As a result of the above flaws, it is clear that the MAWQCP certification assessment fails to ensure that agricultural operations are managing water is a way that is "consistent with state water quality goals and standards" as required by state statute.

Transparency & Accountability
The report highlights a series of additional flaws with the program and its implementation that should be corrected before the program moves forward.

  • Incomplete pilot phase: MAWQCP was piloted in four selected watersheds beginning in June 2014. While the pilot phase was meant to evaluate and improve the program, the MDA announced the program would expand statewide without such improvements, and without consulting the program's advisory committee as required by statute. This premature expansion of the program in not justified by existing program participation or farm performance.
  • High public cost: Despite the disconnect between certification scores and water quality performance, the MAWQCP has been allocated $5,500,000 in Clean Water Fund amendment money in fiscal years 2014-2016, with total public costs reaching $11,350,000 in these years alone. FMR remains concerned that this level of investment is diverting resources away from programs that are capable of achieving the clean water outcomes that Minnesotans deserve.
  • Transparency & reporting: While MCEA's analysis on drain tile effluent from Discovery Farms Minnesota field sites was made possible through a Data Practices Act request (2), water quality data for other participating farms remains shielded from the public. To date, the MDA's reporting on the program includes information on farm participation and costs but excludes any information of water quality performance.
  • Science-based targeting: The program fails to utilize the state's existing modeling and targeted data.
    • While Watershed Restoration and Protection Strategies (WRAPS) are being developed in every watershed – MAWQCP assessments are not calibrated to the scale of landscape change required to achieve clean water as identified by these strategies. 
    • The program fails to target implementation in high-priority areas where conservation improvements will yield the best water quality outcomes per dollar of public investment.
  • Agency accountability: The program suffers from the absence of traditional administrative practices, including the lack of a conflict of interest policy, auditing procedure, or transparent certification tool revision process. These are standard administrative issues that should be corrected before the program advances.
  • Downstream impacts: The assessment tool fails to account for changes stream hydrology made by upstream installation of drain tile systems. Drain tile systems reduce water residence time and increase runoff levels from farm operations, making downstream bluffs, stream banks and ravines more prone to erosion, leading to higher levels of sediment pollution. The program assessment should be modified to account for these downstream hydrological impacts.

Doing more harm than good?
While the MAWQCP has the potential to be a useful tool for advancing adoption of clean water practices, the program in its current form comes up short. As a result, the MAWQCP may be doing more harm than good.

Granting farm operations immunity from clean water regulations at levels of performance well below state standards fundamentally misinforms producers as to the scale of landscape change and drainage reform required to achieve clean water. This sends the wrong message to Minnesota's agricultural producers.

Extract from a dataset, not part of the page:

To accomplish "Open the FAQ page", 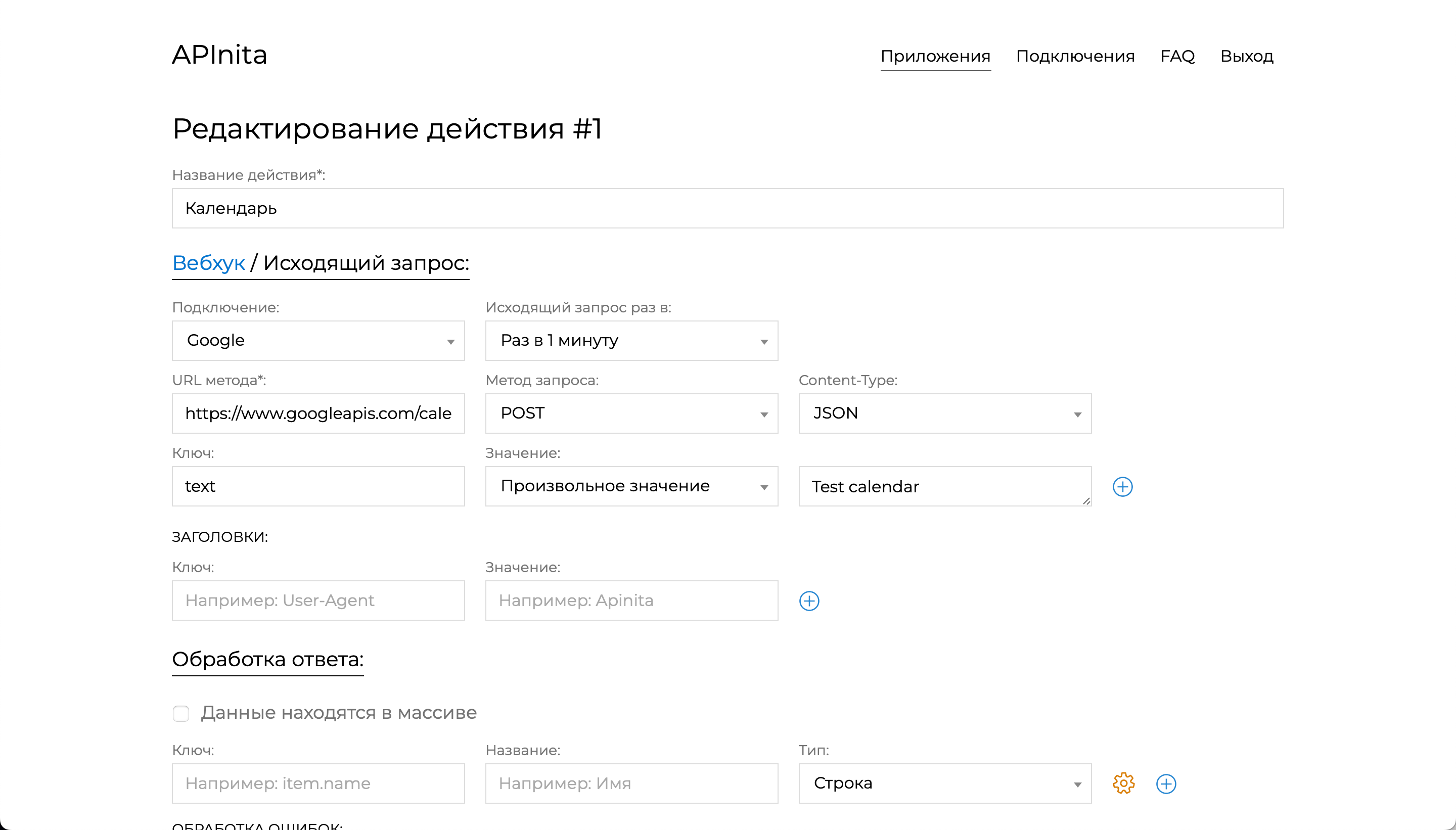I will [1177, 56].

Worse yet, statewide adoption may undermine farmer participation in future watershed clean up plans and other critical restoration and protection programs. Inaccurately informing certified farm operations that they are already meeting water quality goals will create a disconnect when science-based restoration programs produce restoration plans that call for improved farm performance. Such a disconnect may demoralize farm operators or promote rejection of science-based WRAPS goals that don't align with a less-rigorous certification approach.

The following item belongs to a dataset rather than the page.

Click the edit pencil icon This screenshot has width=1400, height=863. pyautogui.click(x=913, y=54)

Potentially undermining farmer participation in these clean up projects may irreparably harm Minnesota's ability to fully restore our surface waters; a price that is simply too steep to pay for any temporary gains made through the MAWQCP.

Fixes
While it is clear that the Minnesota Agricultural Water Quality Certification Program suffers from some fundamental flaws, we remain hopeful that MCEA's analysis and ongoing pressure from the conservation community will encourage corrective action by the MDA.

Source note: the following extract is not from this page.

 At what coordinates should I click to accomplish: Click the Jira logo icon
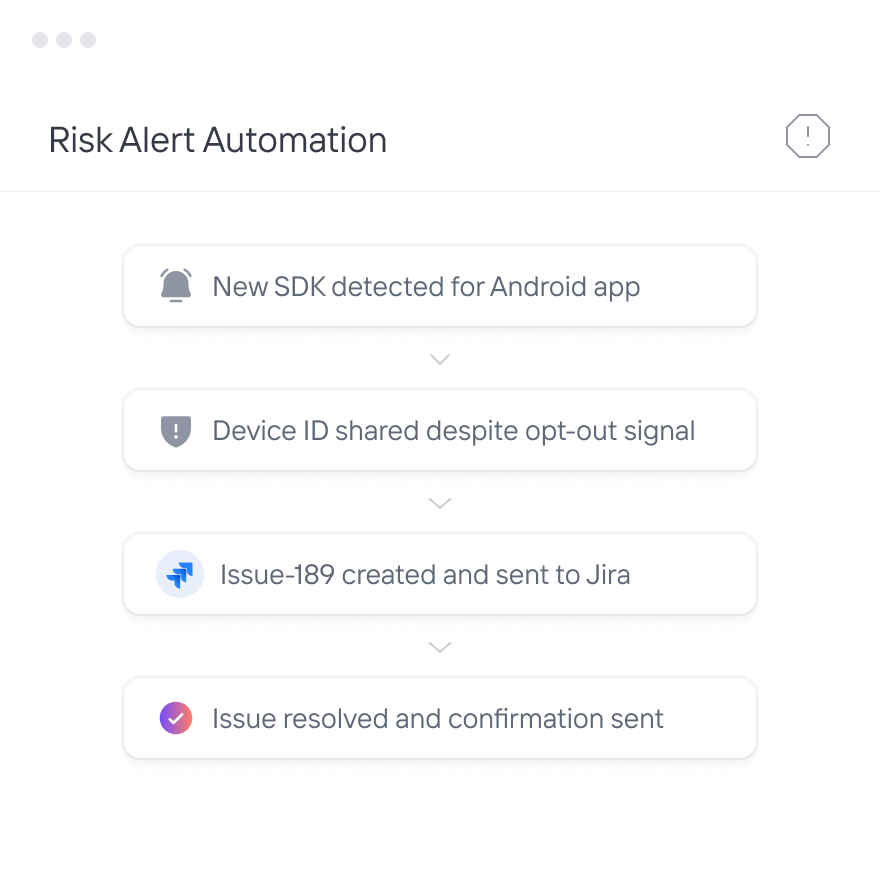coord(180,575)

In particular, we are hopeful that program administrators will commit to the following:

  • Fix the scoring system to account for nitrate loss in agricultural drain tile. 
  • Fix the scoring system to include science-based conservation practice score adjustments.
  • Develop and use environmentally appropriate nutrient fertilizer recommendations that protect water quality.
  • Amend the assessment to account to hydrological impacts of drain tile systems on downstream water resources. 
  • Calibrate watershed-specific certification thresholds for each watershed in the state based on WRAPS modeling, rather that continue a one-size-fits-all 8.5 out of 10 scoring approach.
  • Focus pilot implementation in target areas that produce the greatest return on program investment.
  • Modify reporting procedures to include data on water quality outcomes in addition to program participation.
  • Indentify sustainable long-term funding sources that do not rely on Clean Water Fund money.
  • Secure appropriate resolution of standard administrative issues including conflict of interest, auditing, data management, reporting and tool revision policies.

Once these revisions to the program are made, the MAWQCP may indeed prove a promising approach for reducing agricultural runoff to Minnesota's surface waters.

However, until such fundamental program flaws are addressed, FMR recommends that the MDA suspend statewide adoption of the Minnesota Agricultural Water Quality Certification Program and reconvene the advisory committee to appropriately resolve each of the issues identified in MCEA's report.

 


  1. MDA Draft Nitrogen Fertilizer Management Plan. Page 37. http://www.mda.state.mn.us/chemicals/fertilizers/nutrient-mgmt/nitrogenplan/draftplan.aspx
  2. It should be noted that Discovery Farms Minnesota denied the initial request for data from MCEA, despite this data being collected and managed using public funds and in partnership with the MDA. Such data is by law public data as long as individual producer and farm location data is withheld. MCEA was able to submit a Data Practices Act request to the MDA to secure the information used in their report. See "Minnesota Agricultural Certainty Program: Is It Working for Water Quality." Minnesota Center for Environmental Advocacy. December 2015. Page 38.